Team medic - basic airway management including suction, triage, novel haemostatic agents. Many carrying lightweight stretchers that fit in a pouch
Communication - 9 liners/ k9 liner and PRR
Helicopter evacuation from PoW being more common these days

this extra kit does require extra training (and of course refresher training), but the combination makes things so much better

Looking back at how things were, it highlights how the ‘hi tech’ use of the FFD wrapper pressed against a sucking wound was seen as an added extra :)

Looking back to the mid to late eighties (I can’t remember exactly when) my overall memory of first air training and the aid to save course (supposedly with lessons learned from the Falklands conflict) was the army’s need to give first aid items or procedures silly army specific names instead of regular names.

While terms like mouth to mouth would have been understood, or even mouth to nose as an extra specific term it seems the army really needed a TLA so it was Exhaled Air Resuscitation :)

And, plasters, sticky plasters or adhesive plasters had to be strip island dressings.
 

theoriginalphantom

MIA
Book Reviewer
Looking back at how things were, it highlights how the ‘hi tech’ use of the FFD wrapper pressed against a sucking wound was seen as an added extra :)

Looking back to the mid to late eighties (I can’t remember exactly when) my overall memory of first air training and the aid to save course (supposedly with lessons learned from the Falklands conflict) was the army’s need to give first aid items or procedures silly army specific names instead of regular names.

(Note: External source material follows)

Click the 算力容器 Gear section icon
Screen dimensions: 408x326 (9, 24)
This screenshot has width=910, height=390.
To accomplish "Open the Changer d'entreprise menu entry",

While terms like mouth to mouth would have been understood, or even mouth to nose as an extra specific term it seems the army really needed a TLA so it was Exhaled Air Resuscitation :)

And, plasters, sticky plasters or adhesive plasters had to be strip island dressings.


EAR and ECC (exhaled air resuscitation and External Cardiac Compressions) were not Army/MoD specific terms.
some civi organisations took longer to bring the terms in.
People still talk about Heimlich manoeuvre, however due to a legal battle by his family it's now abdominal thrusts.